In order to stop the growth of neoplasms on the skin with a viral disease, one of the proposed surgical techniques is performed:

  • Laser therapy. Laser cauterization of growths. The method is allowed during pregnancy, it is characterized by good tolerance, fast rehabilitation.
  • Cryodestruction. The warts are frozen with liquid nitrogen, after which they disappear painlessly. No scars remain on the body after the procedure.
  • Diathermocoagulation. The growths on the skin are removed with an electric scalpel, electric current. After the procedure, scars and scars remain on the body.
  • Radio wave treatment. The method is painless, removes medium-sized growths, leaves no scars and has minimal medical contraindications.
  • Surgical method. The procedure is performed under general anesthesia after a preliminary examination. Indications - extensive soft tissue lesions, suspected oncology. The disadvantage is the scars.

Folk remedies

Alternative medicine methods are used to eliminate the manifestations of papilloma virus in a complex treatment scheme. HPV is impossible to cure from the inside in this way, but it is really possible to remove skin neoplasms without consequences. Use the following health recipes to remove genital warts, warts and papillomas:

  • Separate the fresh stalk of celandine, rinse, rub the growth on the skin. Perform the procedure once a day until the wart dries and falls off on its own.
  • Lubricate the nipples with castor oil 3-4 times a day. Perform the procedure until the deposit disappears.
  • Squeeze the juice of garlic, lubricate the lesions of pathology. Perform the procedure 2-3 times a day. Over time, the wart will disappear.
  • Halve the oren berry. Apply to the nipple, secure with plaster. Perform the procedure before bedtime, the positive dynamics is visible after 8 days. The course of treatment is 2-3 weeks.
  • Mix lemon juice, apple cider vinegar and hydrogen peroxide in equal proportions. Stir, apply to external growths 2-3 times a day, until they fall off.
folk remedies for HPV in women

To quickly destroy the virus and strengthen the immune system, medicinal decoctions and infusions instead of tea can be included in the complex treatment scheme. Folk remedies with immunostimulating properties are as follows:

  • Infusion of conifers. Pour 1 tbsp. l. chopped needles needles 1 cup boiling water. Simmer over medium heat for a quarter of an hour. Cool, strain, take the broth before eating (you can add honey).
  • Sugar onion. Cook in boiling water for 10 minutes. peel the onion in a ratio of 1: 10. Insist the broth, strain. Take 1 teaspoon orally. 5-6 times daily before meals (honey can be added).


It is difficult to choose the right medicine and destroy the papilloma virus forever. In addition, antiviral therapy has a number of side effects.
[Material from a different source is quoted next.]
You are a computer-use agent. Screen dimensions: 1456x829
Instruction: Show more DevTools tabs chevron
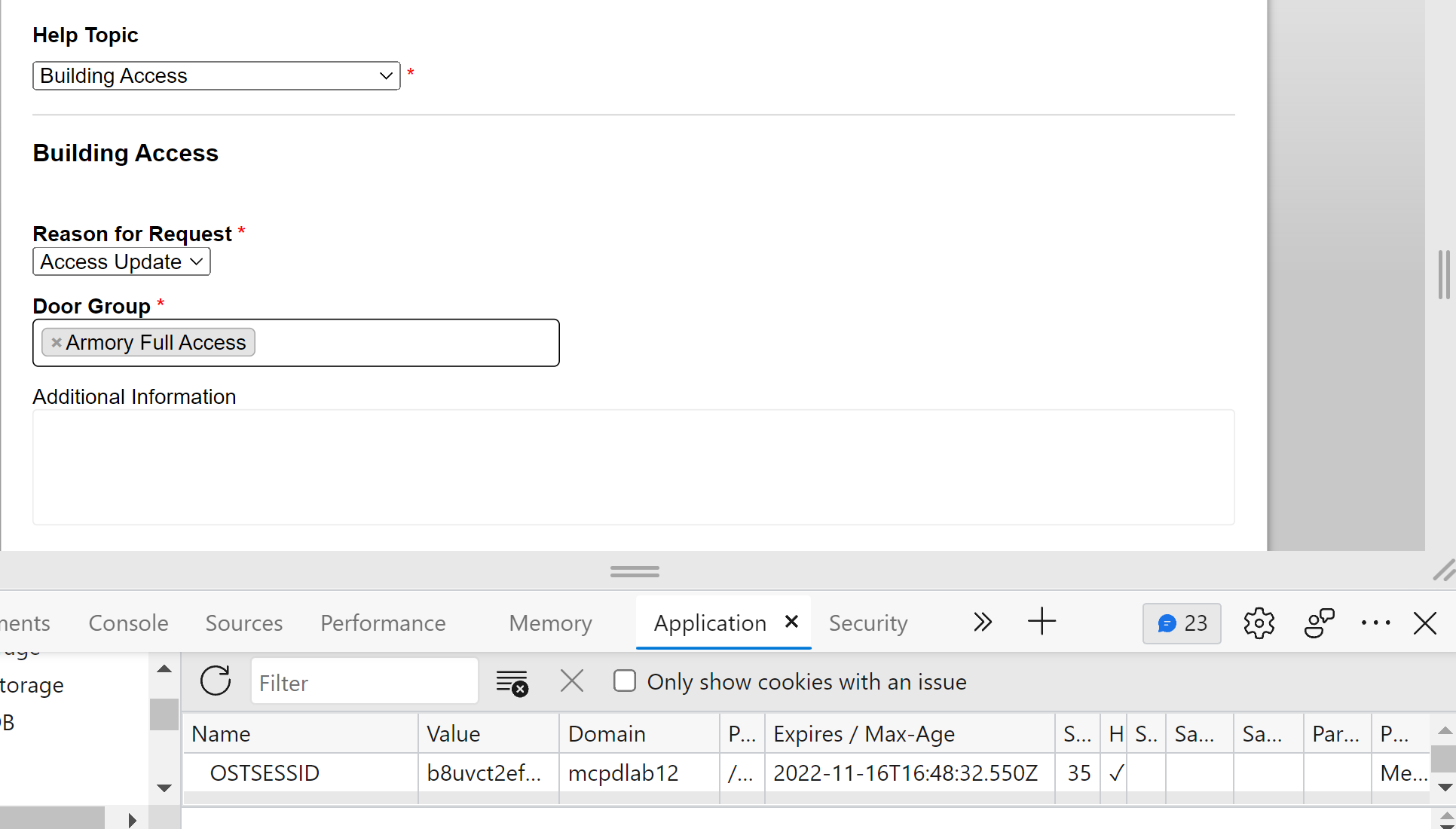pyautogui.click(x=982, y=623)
You need to take preventive measures in time. Medical recommendations are as follows:

  • Follow the rules of personal hygiene.
  • Get tested for HPV twice a year.
  • Eliminate promiscuous sex.
  • Use protective contraception.
  • Strengthen the immune system (especially during the seasonal vitamin deficiency).
  • Track your medication intake.
  • Lead an active lifestyle, play sports.

Prevention of HPV in women includes vaccination. Inpatient vaccination can protect against only 4 types of papilloma virus - 16 and 18, 6 and 11.